How quickly the market has moved on from President Obama’s
re-election! Focus is back squarely on the eurozone and sterling has enjoyed
another nudge higher against the euro as the latter has been sold-off quite
aggressively.
What’s behind this fresh euro-weakness? German industrial
production data for the month of September has come in at an alarming -1.8%
this morning, which represents a five-month low. To make things worse, eurozone
retail sales data also revealed an unexpected contraction this morning.

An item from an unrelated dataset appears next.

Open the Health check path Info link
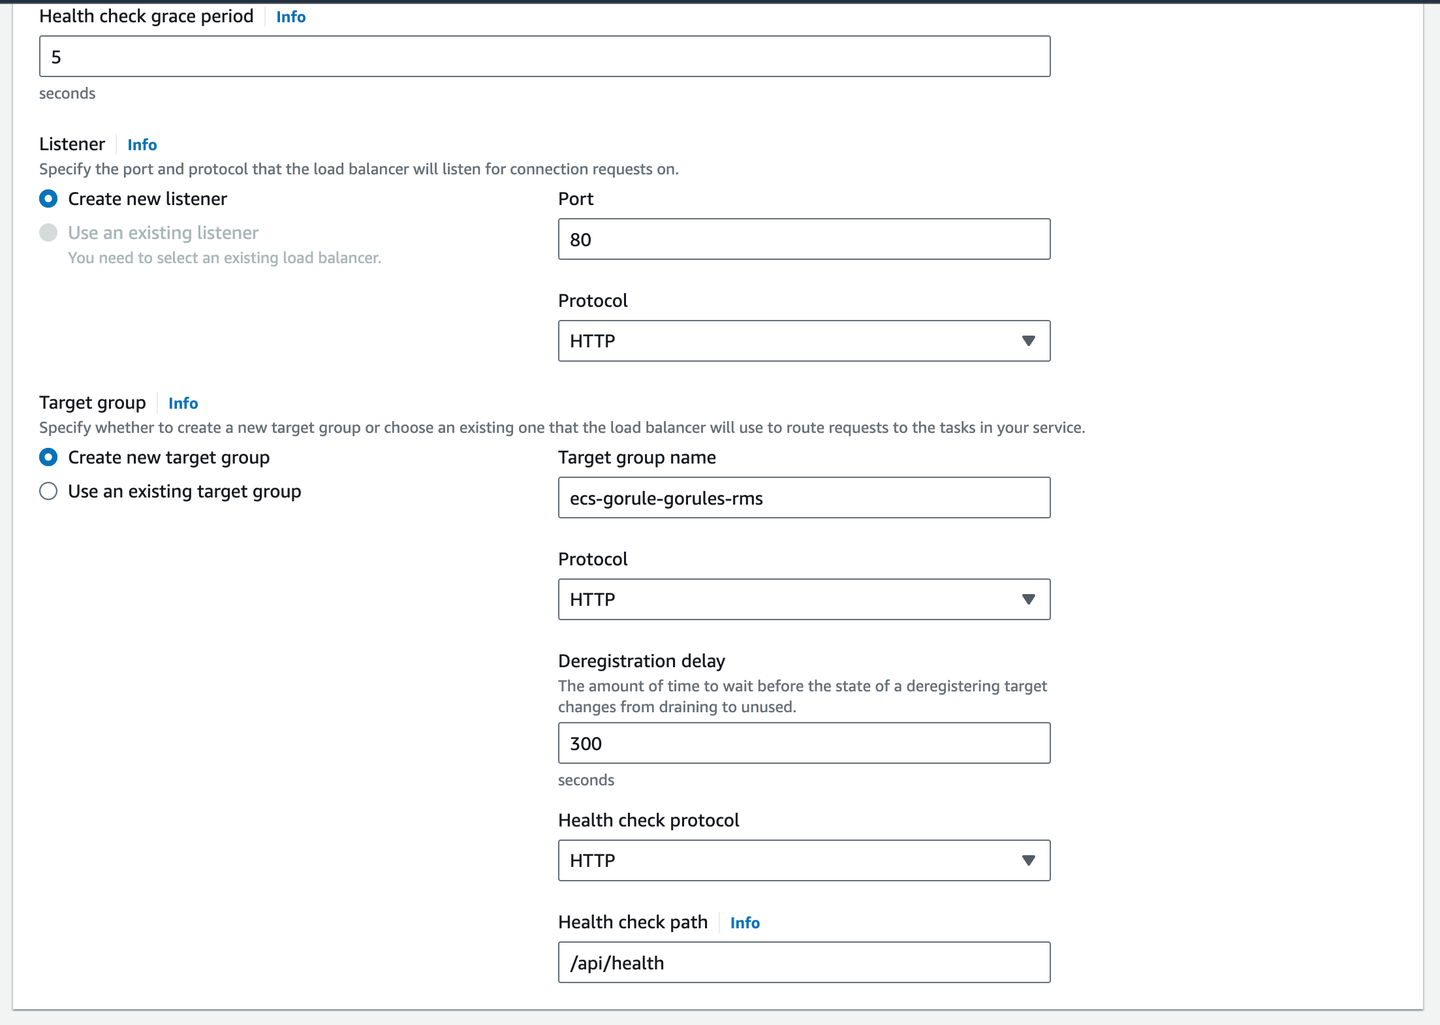The image size is (1440, 1025). coord(744,922)
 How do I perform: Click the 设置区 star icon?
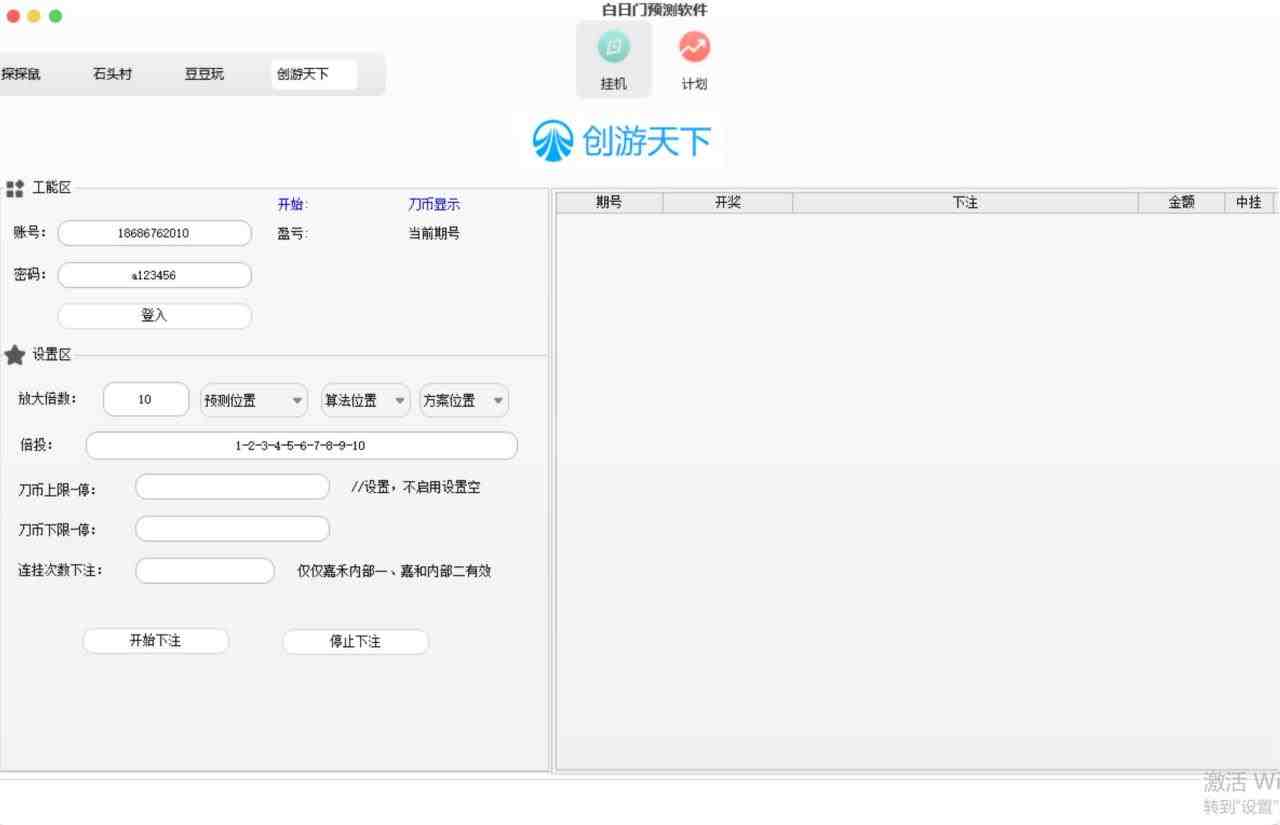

The EU Commission has also added extra weight to the single
currency, by releasing pessimistic growth forecasts for the eurozone. It sees eurozone GDP shrinking by 0.4% this
year, before growing by just 0.1% next year. Greece is to contract by a
staggering 6.0% this year and by another 4.2% next year. EU Commissioner Rehn sounded
distinctly downbeat in his press conference today, citing tightening credit
conditions and weakening demand.
GBP/EUR climbed to a five-week high of €1.2530, whilst EUR/USD
fell to nearly a two-month low of $1.2735. We have been citing downside risks
to the euro on the basis of the eurozone’s dire economic outlook for some time
now. The increasing evidence of Germany’s decline is making the market stand up
and take notice. Watch out for tonight’s Greek austerity vote, as the euro
could get some relief if, as it should do (though only just), the Greek
parliament approves the latest austerity proposals.